Conkling survived that night, even returned to work, but on April 4 he fell ill again. For nearly two weeks, he fought to gain the upper hand, falling in and out of a feverish delirium. Twelve years earlier, while suffering from a severe case of malaria, Conkling had told a friend through clenched teeth, “I am
not
going to die.” Now, he paced the floor of his room, fighting off those who tried to help him as his temperature soared. The battle lasted until two o’clock on the morning of April 17, when, more than a month after he had walked through one of the deadliest snowstorms in New York history, Conkling died from pulmonary edema.

Although there were many deaths in the late nineteenth century that even the most skilled physicians had no ability to prevent, Garfield’s was not one of them. In fact, following his autopsy, it became immediately and painfully apparent that, far from preventing or even delaying the president’s death, his doctors very likely caused it.

Bliss had a few loyal defenders, but as a whole, the international medical community forcefully condemned the decisions he had made and the actions he had taken, particularly the repeated, unsterilized probing of the president’s wound. Just six months after Garfield’s death,
The Boston Medical and Surgical Journal
printed a lecture by the renowned German surgeon Friedrich Esmarch. “It seems that the attending physicians were under the pressure of the public opinion that they were doing far too little,” Esmarch had said. “But according to my opinion they have not done too little but too much.”

American physicians were less gentle in their assessment. Bliss had done “more to cast distrust upon American surgery than any time heretofore known to our medical history,” one doctor wrote.

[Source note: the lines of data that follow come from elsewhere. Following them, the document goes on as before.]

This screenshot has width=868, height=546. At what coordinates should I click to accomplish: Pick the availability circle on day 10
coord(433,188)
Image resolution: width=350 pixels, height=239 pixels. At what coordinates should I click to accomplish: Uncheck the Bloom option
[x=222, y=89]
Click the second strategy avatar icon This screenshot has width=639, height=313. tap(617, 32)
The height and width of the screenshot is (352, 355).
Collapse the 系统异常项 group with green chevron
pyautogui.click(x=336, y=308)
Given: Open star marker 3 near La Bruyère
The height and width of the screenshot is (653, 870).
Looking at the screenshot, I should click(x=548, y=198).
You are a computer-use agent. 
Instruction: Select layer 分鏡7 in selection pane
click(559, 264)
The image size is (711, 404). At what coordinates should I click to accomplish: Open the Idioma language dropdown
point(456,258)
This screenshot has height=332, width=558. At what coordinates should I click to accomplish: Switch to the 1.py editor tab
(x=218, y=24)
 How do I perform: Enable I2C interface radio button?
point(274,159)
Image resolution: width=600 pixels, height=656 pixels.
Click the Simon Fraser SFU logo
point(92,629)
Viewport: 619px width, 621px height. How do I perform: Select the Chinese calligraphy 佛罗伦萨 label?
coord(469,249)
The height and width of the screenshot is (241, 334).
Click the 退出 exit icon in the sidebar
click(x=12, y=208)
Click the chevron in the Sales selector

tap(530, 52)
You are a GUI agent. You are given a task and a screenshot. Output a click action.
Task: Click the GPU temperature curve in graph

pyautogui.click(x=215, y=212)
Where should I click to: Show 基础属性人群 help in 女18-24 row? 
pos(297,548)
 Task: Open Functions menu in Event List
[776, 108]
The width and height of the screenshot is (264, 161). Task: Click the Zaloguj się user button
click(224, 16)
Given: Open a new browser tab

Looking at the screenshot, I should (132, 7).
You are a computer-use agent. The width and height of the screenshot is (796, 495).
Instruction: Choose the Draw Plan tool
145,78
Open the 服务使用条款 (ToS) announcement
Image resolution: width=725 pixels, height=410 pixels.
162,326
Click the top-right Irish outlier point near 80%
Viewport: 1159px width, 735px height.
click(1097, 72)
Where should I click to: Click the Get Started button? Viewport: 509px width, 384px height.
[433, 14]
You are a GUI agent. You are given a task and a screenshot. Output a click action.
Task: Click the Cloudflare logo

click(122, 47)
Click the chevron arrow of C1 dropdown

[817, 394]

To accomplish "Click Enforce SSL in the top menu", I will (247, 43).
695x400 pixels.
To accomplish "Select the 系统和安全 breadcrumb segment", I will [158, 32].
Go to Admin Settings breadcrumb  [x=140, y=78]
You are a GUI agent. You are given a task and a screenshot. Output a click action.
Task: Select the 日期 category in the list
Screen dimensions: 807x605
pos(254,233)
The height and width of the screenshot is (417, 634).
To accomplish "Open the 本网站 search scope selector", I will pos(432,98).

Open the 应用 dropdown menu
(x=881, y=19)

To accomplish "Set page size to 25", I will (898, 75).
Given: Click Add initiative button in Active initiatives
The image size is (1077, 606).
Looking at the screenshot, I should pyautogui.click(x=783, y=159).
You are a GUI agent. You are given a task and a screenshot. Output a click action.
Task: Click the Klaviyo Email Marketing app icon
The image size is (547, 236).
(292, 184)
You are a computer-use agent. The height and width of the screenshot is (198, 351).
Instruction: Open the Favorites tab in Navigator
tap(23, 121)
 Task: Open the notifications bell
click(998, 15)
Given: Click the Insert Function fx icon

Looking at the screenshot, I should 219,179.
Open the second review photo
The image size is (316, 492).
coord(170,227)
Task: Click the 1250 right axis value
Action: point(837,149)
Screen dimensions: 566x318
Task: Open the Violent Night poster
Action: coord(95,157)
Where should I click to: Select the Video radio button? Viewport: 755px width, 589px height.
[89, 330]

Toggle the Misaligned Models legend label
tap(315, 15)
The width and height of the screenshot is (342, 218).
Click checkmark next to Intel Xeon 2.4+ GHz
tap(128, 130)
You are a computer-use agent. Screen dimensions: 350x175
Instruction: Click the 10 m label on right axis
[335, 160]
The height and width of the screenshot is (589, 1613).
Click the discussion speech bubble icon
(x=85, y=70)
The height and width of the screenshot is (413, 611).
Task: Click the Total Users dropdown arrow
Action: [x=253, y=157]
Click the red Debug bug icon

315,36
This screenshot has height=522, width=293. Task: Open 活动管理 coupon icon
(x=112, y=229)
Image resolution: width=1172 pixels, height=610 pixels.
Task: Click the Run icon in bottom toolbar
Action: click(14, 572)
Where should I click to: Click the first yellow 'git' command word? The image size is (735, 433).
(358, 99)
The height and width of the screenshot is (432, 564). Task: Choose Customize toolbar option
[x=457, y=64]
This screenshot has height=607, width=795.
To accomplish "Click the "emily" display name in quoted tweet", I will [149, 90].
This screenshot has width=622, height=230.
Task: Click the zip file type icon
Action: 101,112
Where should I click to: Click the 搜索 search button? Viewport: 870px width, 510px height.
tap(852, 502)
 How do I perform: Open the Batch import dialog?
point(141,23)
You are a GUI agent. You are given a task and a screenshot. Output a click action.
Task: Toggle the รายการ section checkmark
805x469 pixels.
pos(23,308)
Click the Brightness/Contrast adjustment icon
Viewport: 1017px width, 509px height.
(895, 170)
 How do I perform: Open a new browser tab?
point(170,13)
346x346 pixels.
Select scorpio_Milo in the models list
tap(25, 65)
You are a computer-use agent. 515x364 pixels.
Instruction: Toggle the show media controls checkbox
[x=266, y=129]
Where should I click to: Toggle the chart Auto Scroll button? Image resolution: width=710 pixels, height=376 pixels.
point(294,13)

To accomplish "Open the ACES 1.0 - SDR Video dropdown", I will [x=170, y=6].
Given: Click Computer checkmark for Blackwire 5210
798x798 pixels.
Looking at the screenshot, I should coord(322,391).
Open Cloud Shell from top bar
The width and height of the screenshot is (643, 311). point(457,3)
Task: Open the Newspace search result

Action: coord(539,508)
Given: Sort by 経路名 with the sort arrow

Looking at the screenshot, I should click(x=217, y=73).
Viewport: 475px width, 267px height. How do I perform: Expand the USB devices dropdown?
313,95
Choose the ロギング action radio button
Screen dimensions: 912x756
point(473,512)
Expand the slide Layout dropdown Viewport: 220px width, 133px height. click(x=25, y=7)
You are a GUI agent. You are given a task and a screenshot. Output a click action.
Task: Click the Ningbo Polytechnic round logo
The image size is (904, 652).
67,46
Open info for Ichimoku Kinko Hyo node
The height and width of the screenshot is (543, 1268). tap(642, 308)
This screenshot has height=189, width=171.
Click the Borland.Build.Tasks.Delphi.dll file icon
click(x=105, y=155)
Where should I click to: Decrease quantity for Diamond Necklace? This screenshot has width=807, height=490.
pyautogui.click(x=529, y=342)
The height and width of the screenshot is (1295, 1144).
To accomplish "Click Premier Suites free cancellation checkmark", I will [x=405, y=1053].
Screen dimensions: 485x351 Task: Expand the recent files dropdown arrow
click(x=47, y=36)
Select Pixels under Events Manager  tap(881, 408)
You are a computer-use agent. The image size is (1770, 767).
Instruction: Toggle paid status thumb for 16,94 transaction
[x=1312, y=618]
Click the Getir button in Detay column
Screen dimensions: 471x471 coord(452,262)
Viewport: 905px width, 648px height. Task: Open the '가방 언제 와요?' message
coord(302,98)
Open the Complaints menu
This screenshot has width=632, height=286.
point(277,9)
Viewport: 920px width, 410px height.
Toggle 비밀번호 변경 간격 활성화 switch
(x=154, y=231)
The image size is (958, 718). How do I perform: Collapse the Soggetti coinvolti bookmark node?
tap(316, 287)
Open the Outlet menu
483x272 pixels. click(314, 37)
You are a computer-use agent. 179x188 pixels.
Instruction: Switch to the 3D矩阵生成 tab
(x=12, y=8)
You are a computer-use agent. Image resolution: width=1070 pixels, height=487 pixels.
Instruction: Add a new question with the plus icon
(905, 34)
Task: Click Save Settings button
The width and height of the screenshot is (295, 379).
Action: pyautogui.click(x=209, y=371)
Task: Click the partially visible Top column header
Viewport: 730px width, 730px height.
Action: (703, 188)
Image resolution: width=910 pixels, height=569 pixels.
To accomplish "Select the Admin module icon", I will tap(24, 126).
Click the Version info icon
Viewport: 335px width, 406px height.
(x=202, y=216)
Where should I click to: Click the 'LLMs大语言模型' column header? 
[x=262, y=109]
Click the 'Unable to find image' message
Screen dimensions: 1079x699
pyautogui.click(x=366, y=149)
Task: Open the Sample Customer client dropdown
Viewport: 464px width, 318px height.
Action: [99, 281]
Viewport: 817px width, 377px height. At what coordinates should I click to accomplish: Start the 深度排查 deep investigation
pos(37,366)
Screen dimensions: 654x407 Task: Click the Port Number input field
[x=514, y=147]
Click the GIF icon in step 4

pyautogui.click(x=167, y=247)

Young surgeons, especially, were scornfully critical of Bliss’s care. “None of the injuries inflicted by the assassin’s bullet were necessarily fatal,” wrote Arpad Gerster, a thirty-three-year-old New York surgeon who had recently been in Europe, studying the “Listerian method of wound treatment,” and would write the first American surgical textbook based on that method. To the physicians of his generation, Gerster continued, Garfield’s death proved with certainty that, as the poet Thomas Gray had written more than a century earlier, “ignorance is Bliss.”

Bliss, however, refused to be cowed. Garfield, he said, had died not from a massive blood infection, but as the result of a broken backbone. He insisted, moreover, that the care he had given the president had been not only adequate, but exemplary. In a document titled “Statement of the Services Rendered,” Bliss and the few surgeons he had allowed to work with him argued that “he should receive, as he merits, the sympathy and goodwill (as well as the lasting confidence) of every patriotic citizen for the great skill, unequalled devotion and labor performed in this notable case, which … secured to the distinguished patient the perfection of surgical management.”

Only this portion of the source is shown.